Problem to work on: The answer must consist of every line below that contains the word "beside".

+ + + + +

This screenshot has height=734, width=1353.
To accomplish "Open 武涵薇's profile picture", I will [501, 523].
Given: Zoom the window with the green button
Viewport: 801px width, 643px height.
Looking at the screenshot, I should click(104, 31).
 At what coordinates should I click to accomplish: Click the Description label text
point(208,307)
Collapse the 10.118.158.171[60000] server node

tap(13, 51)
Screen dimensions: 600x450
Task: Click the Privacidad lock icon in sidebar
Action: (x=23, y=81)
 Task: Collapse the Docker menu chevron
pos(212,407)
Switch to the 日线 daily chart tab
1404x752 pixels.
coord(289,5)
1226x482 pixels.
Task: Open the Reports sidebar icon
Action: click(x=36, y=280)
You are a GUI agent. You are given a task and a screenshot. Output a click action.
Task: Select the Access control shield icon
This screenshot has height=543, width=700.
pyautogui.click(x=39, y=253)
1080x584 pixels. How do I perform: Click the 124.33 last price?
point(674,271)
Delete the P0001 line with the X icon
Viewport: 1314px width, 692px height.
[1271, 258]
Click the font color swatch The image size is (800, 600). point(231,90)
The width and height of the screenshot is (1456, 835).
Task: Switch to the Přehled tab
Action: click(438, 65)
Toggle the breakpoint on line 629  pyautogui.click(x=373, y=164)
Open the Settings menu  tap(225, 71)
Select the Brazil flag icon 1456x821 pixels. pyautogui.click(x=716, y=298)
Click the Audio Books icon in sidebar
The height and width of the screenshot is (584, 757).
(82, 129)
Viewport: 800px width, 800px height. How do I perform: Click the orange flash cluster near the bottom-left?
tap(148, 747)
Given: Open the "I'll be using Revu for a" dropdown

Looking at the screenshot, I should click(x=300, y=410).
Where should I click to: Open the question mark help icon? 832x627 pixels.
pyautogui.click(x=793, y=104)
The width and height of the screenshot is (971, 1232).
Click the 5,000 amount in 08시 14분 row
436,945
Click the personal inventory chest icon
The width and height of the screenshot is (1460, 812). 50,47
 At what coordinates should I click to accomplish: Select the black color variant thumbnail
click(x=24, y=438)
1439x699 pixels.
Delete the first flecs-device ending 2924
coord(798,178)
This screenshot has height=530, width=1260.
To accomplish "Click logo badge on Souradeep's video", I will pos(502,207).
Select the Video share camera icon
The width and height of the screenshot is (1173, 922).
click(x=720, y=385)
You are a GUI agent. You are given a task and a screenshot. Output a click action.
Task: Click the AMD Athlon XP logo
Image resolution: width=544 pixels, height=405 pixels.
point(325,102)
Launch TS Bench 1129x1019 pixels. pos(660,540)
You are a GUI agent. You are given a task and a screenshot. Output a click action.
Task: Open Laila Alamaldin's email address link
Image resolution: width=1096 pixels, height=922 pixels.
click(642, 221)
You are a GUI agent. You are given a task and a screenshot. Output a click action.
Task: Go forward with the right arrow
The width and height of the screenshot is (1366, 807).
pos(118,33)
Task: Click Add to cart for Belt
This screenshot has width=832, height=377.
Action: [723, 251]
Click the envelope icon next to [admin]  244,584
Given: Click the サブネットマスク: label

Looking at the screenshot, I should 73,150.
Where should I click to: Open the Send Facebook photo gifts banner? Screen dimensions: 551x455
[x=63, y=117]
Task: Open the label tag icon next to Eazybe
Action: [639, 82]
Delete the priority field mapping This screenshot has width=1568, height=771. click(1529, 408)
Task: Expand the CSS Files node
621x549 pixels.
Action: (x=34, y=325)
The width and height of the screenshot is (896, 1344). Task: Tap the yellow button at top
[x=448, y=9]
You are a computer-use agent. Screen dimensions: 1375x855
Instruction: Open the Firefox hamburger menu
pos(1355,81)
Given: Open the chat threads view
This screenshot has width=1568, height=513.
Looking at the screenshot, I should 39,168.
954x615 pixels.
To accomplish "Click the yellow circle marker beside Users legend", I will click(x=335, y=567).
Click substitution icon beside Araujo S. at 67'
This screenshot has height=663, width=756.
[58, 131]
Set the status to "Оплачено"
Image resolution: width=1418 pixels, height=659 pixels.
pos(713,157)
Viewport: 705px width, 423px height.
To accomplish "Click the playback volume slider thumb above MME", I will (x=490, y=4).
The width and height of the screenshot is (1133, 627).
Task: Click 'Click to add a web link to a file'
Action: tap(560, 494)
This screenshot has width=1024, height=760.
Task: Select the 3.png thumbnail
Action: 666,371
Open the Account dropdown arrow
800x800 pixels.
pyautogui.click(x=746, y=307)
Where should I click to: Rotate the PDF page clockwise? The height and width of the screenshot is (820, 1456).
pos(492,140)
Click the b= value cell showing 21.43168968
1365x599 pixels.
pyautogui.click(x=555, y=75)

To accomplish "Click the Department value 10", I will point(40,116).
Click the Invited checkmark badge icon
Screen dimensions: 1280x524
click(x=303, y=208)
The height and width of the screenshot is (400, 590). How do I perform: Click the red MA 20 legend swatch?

+ + + + +

Result of this task:
To accomplish "Click the yellow circle marker beside Users legend", I will click(x=335, y=567).
Click substitution icon beside Araujo S. at 67'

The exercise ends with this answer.